Department of Mathematics and Sciences, Prince Sultan University, Riyadh 11586, Saudi Arabia.
Department of Industrial Engineering, OSTİM Technical University, Ankara 06374, Türkiye.
Math Biosci Eng. 2022 Jul 21;19(10):10316-10331. doi: 10.3934/mbe.2022482.
In this paper, a novel influenza $ \mathcal{S}\mathcal{I}_N\mathcal{I}_R\mathcal{R} $ model with white noise is investigated. According to the research, white noise has a significant impact on the disease. First, we explain that there is global existence and positivity to the solution. Then we show that the stochastic basic reproduction $ {{\underset{\scriptscriptstyle\centerdot}{\text{R}}}} {_r} $ is a threshold that determines whether the disease is cured or persists. When the noise intensity is high, we get $ {{\underset{\scriptscriptstyle\centerdot}{\text{R}}}}{_r} < 1 $ and the disease goes away; when the white noise intensity is low, we get $ {{\underset{\scriptscriptstyle\centerdot}{\text{R}}}}{_r} > 1 $, and a sufficient condition for the existence of a stationary distribution is obtained, which suggests that the disease is still there. However, the main objective of the study is to produce a stochastic analogue of the deterministic model that we analyze using numerical simulations to get views on the infection dynamics in a stochastic environment that we can relate to the deterministic context.

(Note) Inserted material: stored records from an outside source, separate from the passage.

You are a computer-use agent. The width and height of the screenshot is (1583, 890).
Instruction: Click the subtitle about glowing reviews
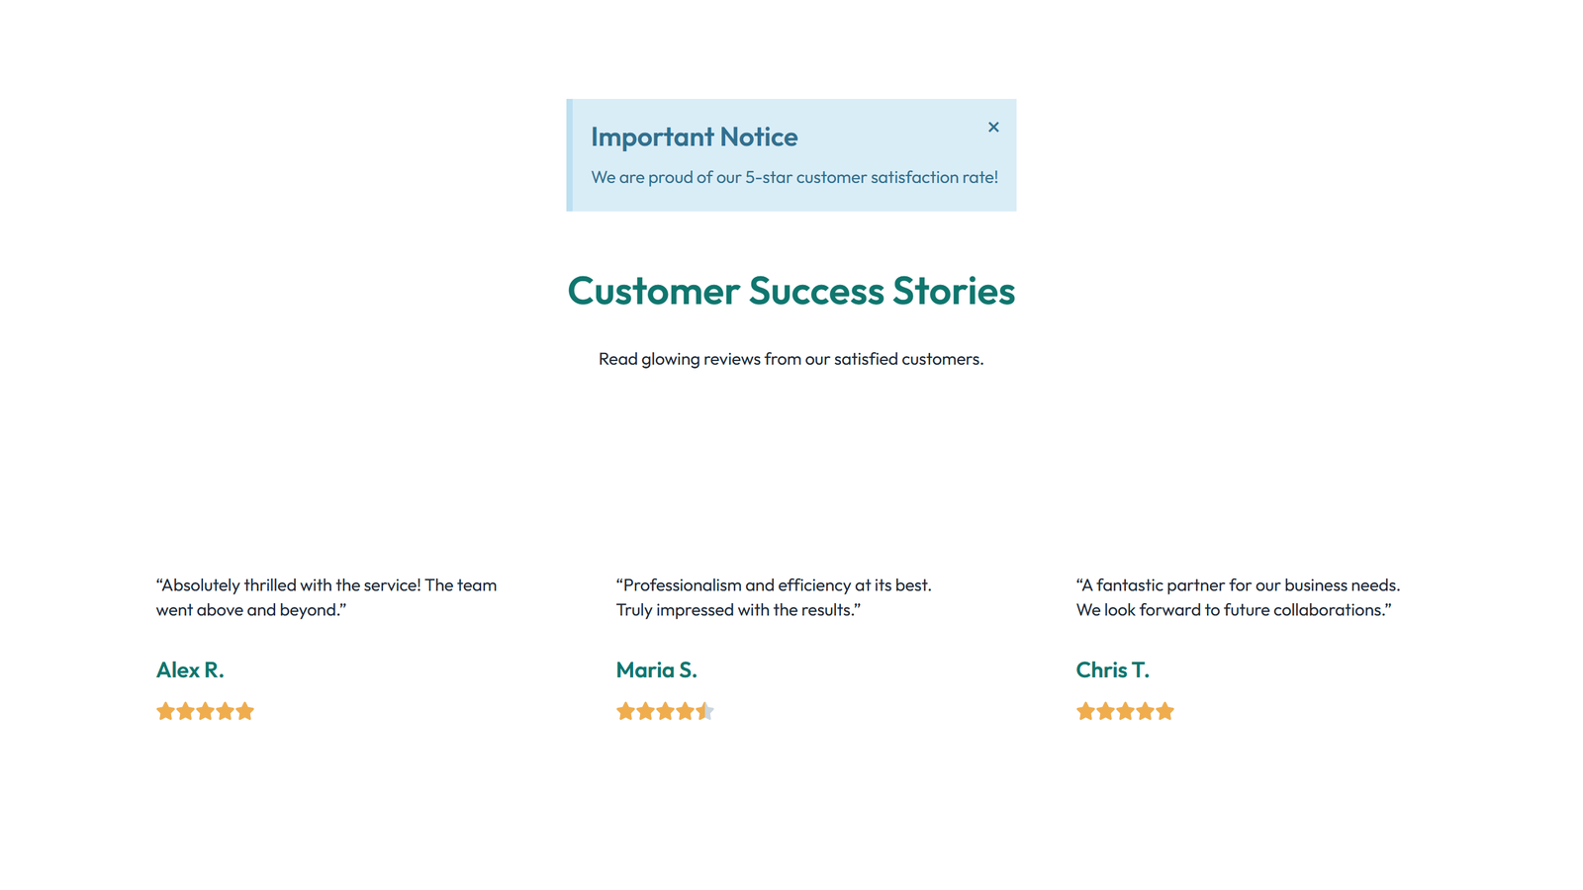click(791, 359)
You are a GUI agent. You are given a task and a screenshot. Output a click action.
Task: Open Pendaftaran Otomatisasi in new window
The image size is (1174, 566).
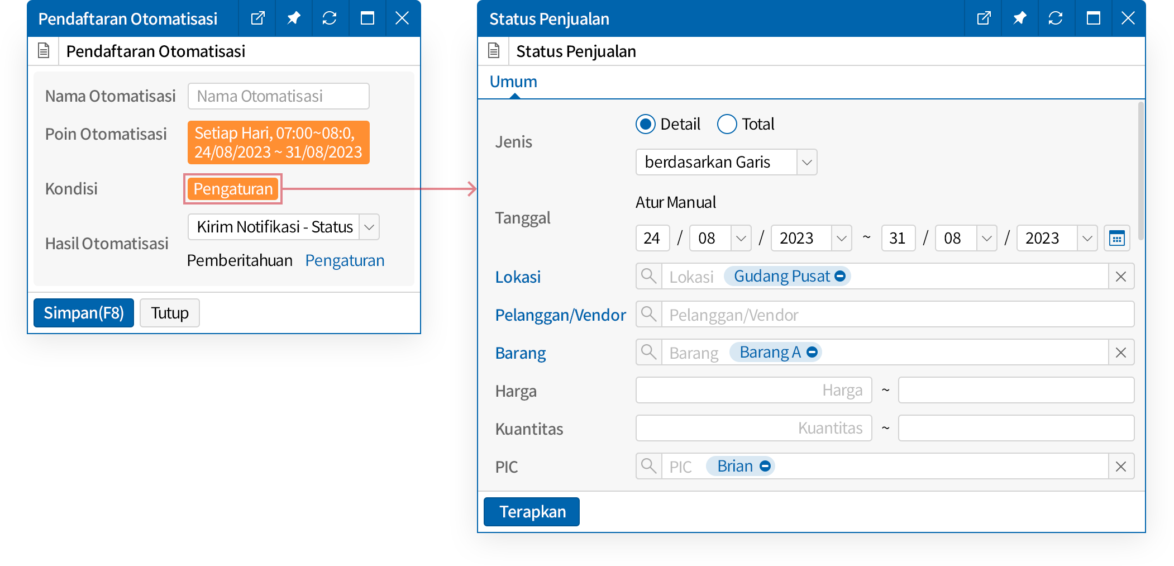(x=257, y=18)
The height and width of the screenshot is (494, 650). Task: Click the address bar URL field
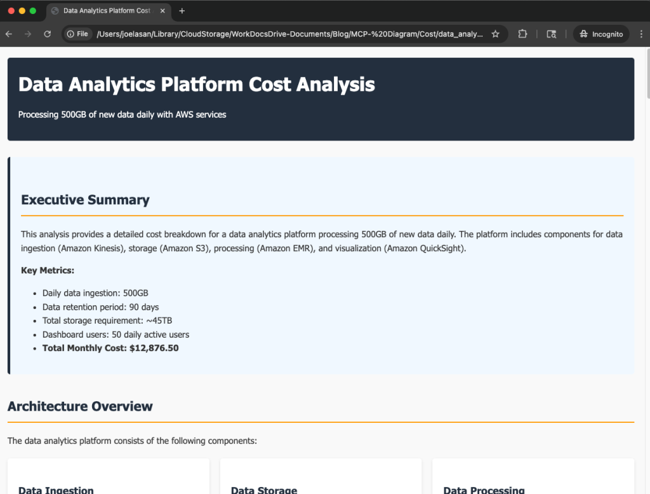point(289,34)
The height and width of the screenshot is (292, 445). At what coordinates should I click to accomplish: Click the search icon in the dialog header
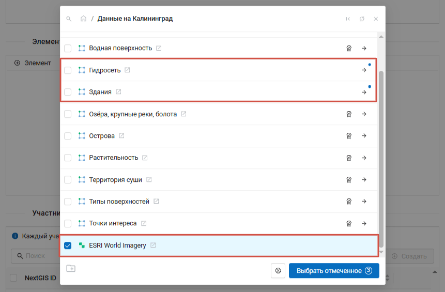69,19
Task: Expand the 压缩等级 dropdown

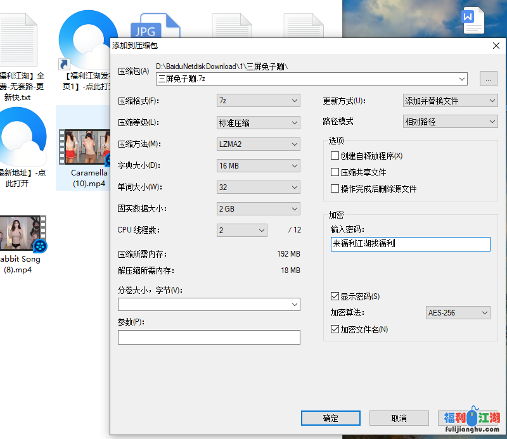Action: [258, 122]
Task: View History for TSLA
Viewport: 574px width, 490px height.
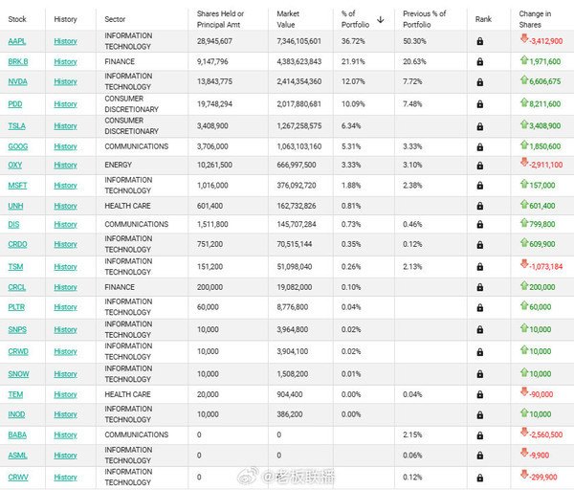Action: [x=65, y=126]
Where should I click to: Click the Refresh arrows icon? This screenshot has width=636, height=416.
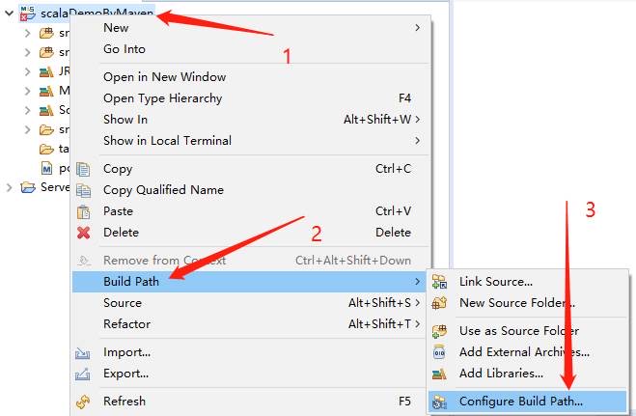(x=83, y=402)
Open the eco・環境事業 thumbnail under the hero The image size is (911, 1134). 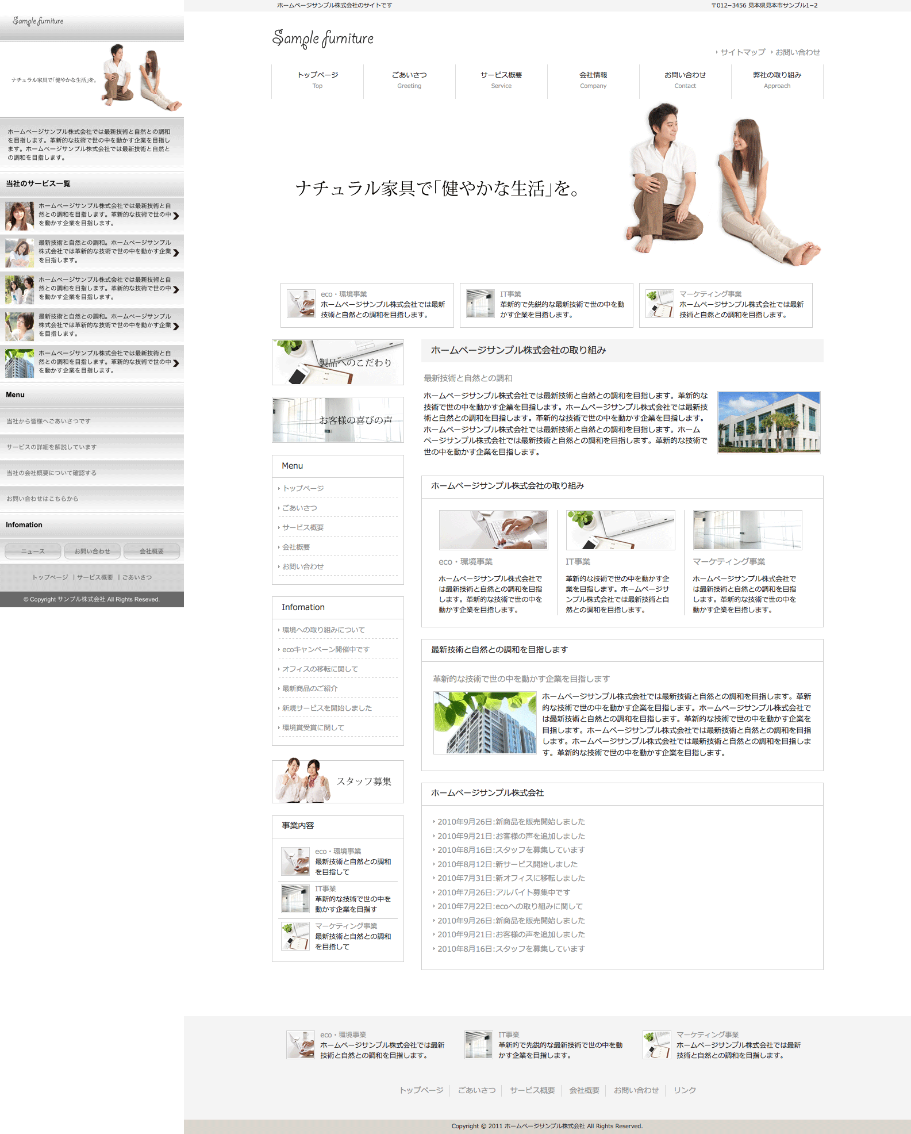(x=301, y=304)
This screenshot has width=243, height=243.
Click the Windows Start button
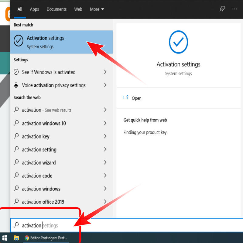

本文研究了一个带有白噪声的新型流感 $ \mathcal{S}\mathcal{I}\mathcal{N}\mathcal{I}\mathcal{R} $ 模型。研究表明,白噪声对疾病有重大影响。首先,我们证明了该模型解的全局存在性和正定性。然后,我们表明随机基本再生数 $ {{\underset{\scriptscriptstyle\centerdot}{\text{R}}}} {_r} $ 是一个决定疾病是否被治愈或持续存在的阈值。当噪声强度较高时,我们得到 $ {{\underset{\scriptscriptstyle\centerdot}{\text{R}}}}{_r} < 1 $,疾病消失;当白噪声强度较低时,我们得到 $ {{\underset{\scriptscriptstyle\centerdot}{\text{R}}}}{_r} > 1 $,并得到了存在平稳分布的充分条件,这表明疾病仍然存在。然而,本研究的主要目的是生成确定性模型的随机模拟,我们使用数值模拟对其进行分析,以获得对随机环境下感染动力学的看法,我们可以将其与确定性背景联系起来。